SOURCE MATERIAL section start

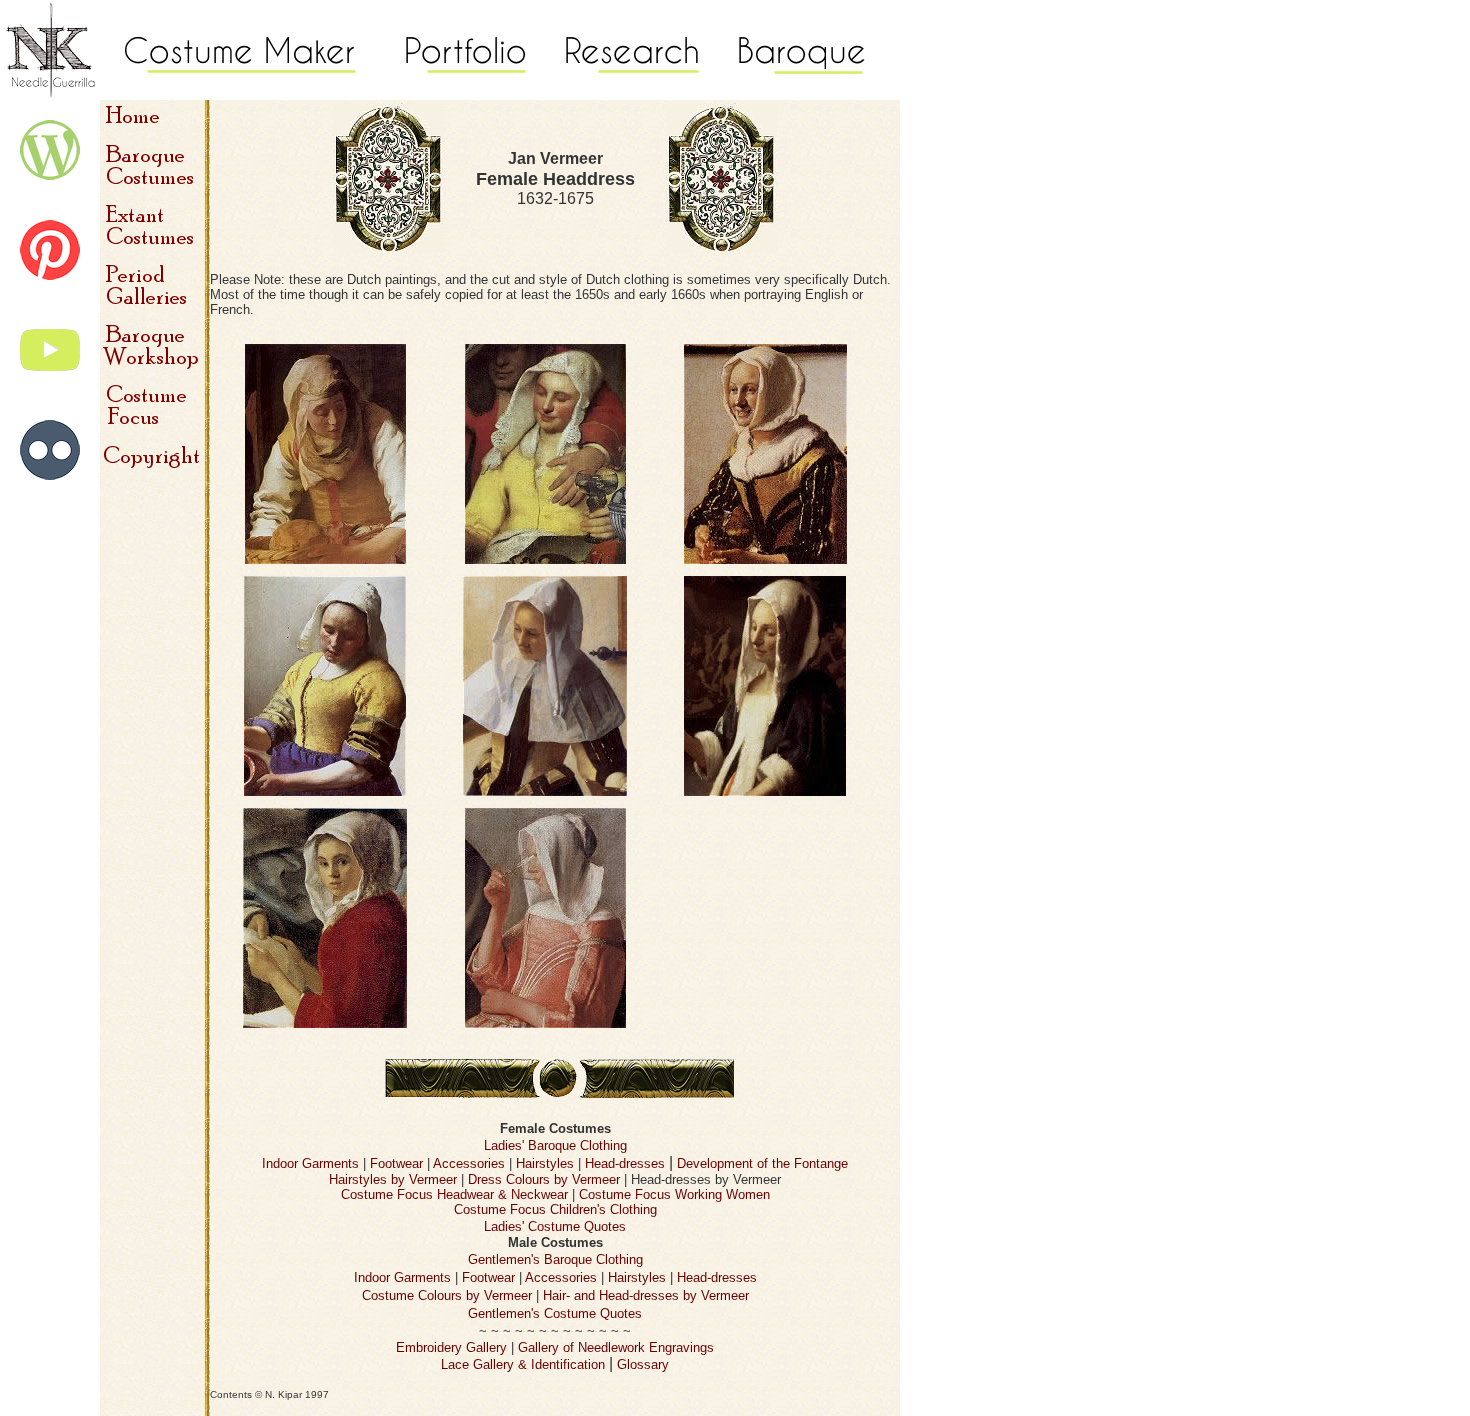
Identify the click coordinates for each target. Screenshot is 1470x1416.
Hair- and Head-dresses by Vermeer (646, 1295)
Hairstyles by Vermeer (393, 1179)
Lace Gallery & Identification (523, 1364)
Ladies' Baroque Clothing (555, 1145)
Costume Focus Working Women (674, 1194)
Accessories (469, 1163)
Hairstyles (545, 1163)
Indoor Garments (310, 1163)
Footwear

SOURCE MATERIAL section end

DESCRIPTION OF THE TASK ▸ Reproduce the full material exactly, excluding the pictures.

WORKED SOLUTION ▸
Identify the click coordinates for each target. Screenshot is 1470x1416.
Hair- and Head-dresses by Vermeer (646, 1295)
Hairstyles by Vermeer (393, 1179)
Lace Gallery & Identification (523, 1364)
Ladies' Baroque Clothing (555, 1145)
Costume Focus Working Women (674, 1194)
Accessories (469, 1163)
Hairstyles (545, 1163)
Indoor Garments (310, 1163)
Footwear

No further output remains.